What the task asks
Go to the line containing "Instruction: Click the 五龙口景区 entry" and return it and each line after it exactly, through the end of the data below, and nothing more.

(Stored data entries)
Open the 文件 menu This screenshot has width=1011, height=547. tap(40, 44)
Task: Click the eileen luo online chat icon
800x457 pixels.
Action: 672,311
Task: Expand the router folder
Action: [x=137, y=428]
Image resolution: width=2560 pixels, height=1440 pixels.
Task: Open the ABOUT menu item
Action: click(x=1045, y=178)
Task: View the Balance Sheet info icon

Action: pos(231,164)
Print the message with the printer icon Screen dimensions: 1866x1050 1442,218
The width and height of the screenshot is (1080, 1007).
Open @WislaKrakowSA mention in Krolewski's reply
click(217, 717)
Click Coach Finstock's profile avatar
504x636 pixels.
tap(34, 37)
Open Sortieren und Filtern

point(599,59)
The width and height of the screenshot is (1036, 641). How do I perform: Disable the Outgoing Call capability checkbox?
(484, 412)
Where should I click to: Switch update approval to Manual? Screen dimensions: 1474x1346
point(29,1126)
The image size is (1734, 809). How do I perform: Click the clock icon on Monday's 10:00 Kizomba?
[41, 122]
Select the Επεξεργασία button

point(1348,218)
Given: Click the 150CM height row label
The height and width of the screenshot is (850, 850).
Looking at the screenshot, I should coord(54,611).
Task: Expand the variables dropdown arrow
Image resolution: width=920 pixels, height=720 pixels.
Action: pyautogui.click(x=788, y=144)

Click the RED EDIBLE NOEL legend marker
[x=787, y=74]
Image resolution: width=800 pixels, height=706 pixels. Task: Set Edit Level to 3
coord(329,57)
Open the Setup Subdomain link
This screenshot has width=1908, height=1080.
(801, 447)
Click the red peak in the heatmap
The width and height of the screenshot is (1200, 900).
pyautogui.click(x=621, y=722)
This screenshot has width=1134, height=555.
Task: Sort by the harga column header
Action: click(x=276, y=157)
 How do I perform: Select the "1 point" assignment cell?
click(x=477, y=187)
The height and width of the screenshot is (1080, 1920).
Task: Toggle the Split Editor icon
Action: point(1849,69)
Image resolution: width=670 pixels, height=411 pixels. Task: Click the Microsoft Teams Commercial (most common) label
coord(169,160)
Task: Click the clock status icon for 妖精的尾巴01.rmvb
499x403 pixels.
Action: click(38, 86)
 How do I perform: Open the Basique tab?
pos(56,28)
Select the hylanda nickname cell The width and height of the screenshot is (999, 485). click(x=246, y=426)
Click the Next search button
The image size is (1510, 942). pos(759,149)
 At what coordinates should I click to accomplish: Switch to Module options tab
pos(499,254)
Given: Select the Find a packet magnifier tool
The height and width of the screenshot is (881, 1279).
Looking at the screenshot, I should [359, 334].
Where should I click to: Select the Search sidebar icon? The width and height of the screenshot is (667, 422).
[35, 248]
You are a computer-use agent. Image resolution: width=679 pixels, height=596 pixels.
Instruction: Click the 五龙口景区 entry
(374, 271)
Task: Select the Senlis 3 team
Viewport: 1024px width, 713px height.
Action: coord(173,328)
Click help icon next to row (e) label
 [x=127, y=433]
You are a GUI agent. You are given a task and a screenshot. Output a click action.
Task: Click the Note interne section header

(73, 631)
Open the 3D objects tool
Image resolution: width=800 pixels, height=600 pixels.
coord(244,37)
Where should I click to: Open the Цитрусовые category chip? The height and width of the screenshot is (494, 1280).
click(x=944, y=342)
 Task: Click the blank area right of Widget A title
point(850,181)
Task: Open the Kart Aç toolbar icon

Expected answer
Instruction: Click the 五龙口景区 entry
(374, 271)
Task: Select the Senlis 3 team
Viewport: 1024px width, 713px height.
Action: coord(173,328)
Click help icon next to row (e) label
 [x=127, y=433]
You are a GUI agent. You are given a task and a screenshot. Output a click action.
Task: Click the Note interne section header

(73, 631)
Open the 3D objects tool
Image resolution: width=800 pixels, height=600 pixels.
coord(244,37)
Where should I click to: Open the Цитрусовые category chip? The height and width of the screenshot is (494, 1280).
click(x=944, y=342)
 Task: Click the blank area right of Widget A title
point(850,181)
Task: Open the Kart Aç toolbar icon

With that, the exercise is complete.